In Europa, quasi un quinto degli acquisti online riguarda l’abbigliamento. È un dato che emerge con chiarezza dall’ultimo studio sui dieci principali mercati digitali del continente. Da Madrid a Berlino, passando per Parigi e Roma, gli utenti cliccano sempre più spesso su capi e accessori, trasformando il settore moda in uno dei pilastri dell’e-commerce. Il tessile e il fashion non sono più una nicchia: sono una realtà consolidata, anche se con sfumature diverse a seconda del Paese.
Il rapporto del 2024 parla chiaro: il 20% della spesa online nei principali Paesi europei va all’abbigliamento, e questa quota è in crescita rispetto agli anni passati. In testa ci sono Regno Unito e Germania, dove i negozi digitali di moda sono molto sviluppati. Nel complesso, il tessile resta uno dei motori dell’e-commerce, spinto da un’offerta ampia e dalla comodità di comprare con smartphone e pc.
A spingere il settore sono anche le piattaforme specializzate in abbigliamento e accessori, che hanno rivoluzionato il rapporto tra marchi e clienti. Molti brand hanno investito in tecnologie come la realtà aumentata per rendere più semplice la prova degli abiti online, incoraggiando così gli acquisti digitali. E non sono più solo i giovani a comprare moda sul web, ma anche fasce d’età più adulte.
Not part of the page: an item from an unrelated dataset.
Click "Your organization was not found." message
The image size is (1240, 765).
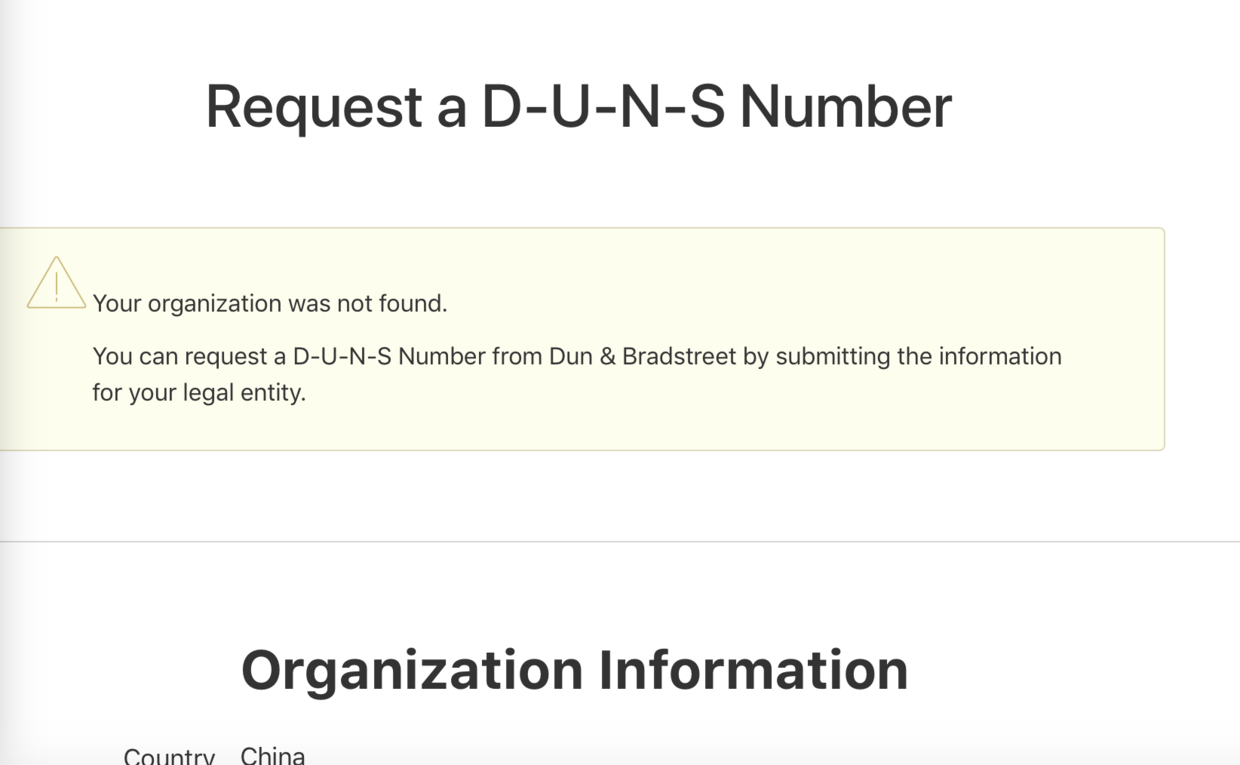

Anche se la media è del 20%, lo studio mette in luce differenze importanti tra i vari Paesi. Nei Paesi nordici, come Svezia e Finlandia, la percentuale si ferma intorno al 15%, mentre in Italia e Spagna supera il 22%. A influire sono fattori come la diffusione della connessione veloce, la fiducia negli acquisti online e le abitudini culturali legate alla moda.
In Italia, per esempio, la passione per il made in Italy e per la moda tradizionale si traduce in una forte domanda di prodotti di qualità anche online. La digitalizzazione del fashion italiano ha beneficiato della presenza di e-commerce locali, che attraggono clienti con offerte su misura. Invece, nei Paesi del Nord Europa si punta più alla funzionalità che all’ultimo trend, e questo si riflette nel peso minore dell’abbigliamento negli acquisti digitali.
Un elemento chiave dietro la crescita degli acquisti di abbigliamento online è stata la pandemia di Covid-19. I lockdown hanno cambiato le abitudini, spingendo molti a scoprire o intensificare l’uso dei servizi digitali per comprare vestiti senza uscire. Nel 2023 e nel 2024, questa tendenza si è consolidata con numeri ancora più solidi.
Le aziende più avanti hanno inserito nei loro siti funzioni innovative, come chatbot per l’assistenza, strumenti per personalizzare i capi e sistemi di realtà virtuale per provare gli abiti. Così si riduce l’incertezza dell’acquisto a distanza e aumenta la soddisfazione del cliente. Inoltre, la spinta verso la sostenibilità ha portato alcune marche a lanciare collezioni eco-friendly disponibili solo online, attirando un pubblico più attento e consapevole.
Secondo l’analisi, la quota dell’abbigliamento nelle vendite online continuerà a salire nei prossimi anni. Il segreto sarà l’uso di tecnologie sempre più avanzate e campagne mirate per fidelizzare i clienti via web, così da restare competitivi. Anche i fattori socioeconomici giocheranno un ruolo: cresce l’accesso a internet nelle zone meno urbanizzate, ampliando il mercato.
Il marketing digitale punterà sempre di più a migliorare l’esperienza d’acquisto, combinando creatività e praticità per attirare clienti di ogni tipo. In Europa, la moda online non è più una nicchia, ma un pezzo importante del commercio digitale. Chi saprà innovare senza perdere il contatto con i bisogni reali dei consumatori avrà un vantaggio nel mercato globale.
I dati raccontano così una storia chiara sull’evoluzione del retail in Europa: l’abbigliamento resta un settore chiave e un indicatore delle trasformazioni in corso nel modo di comprare oggi.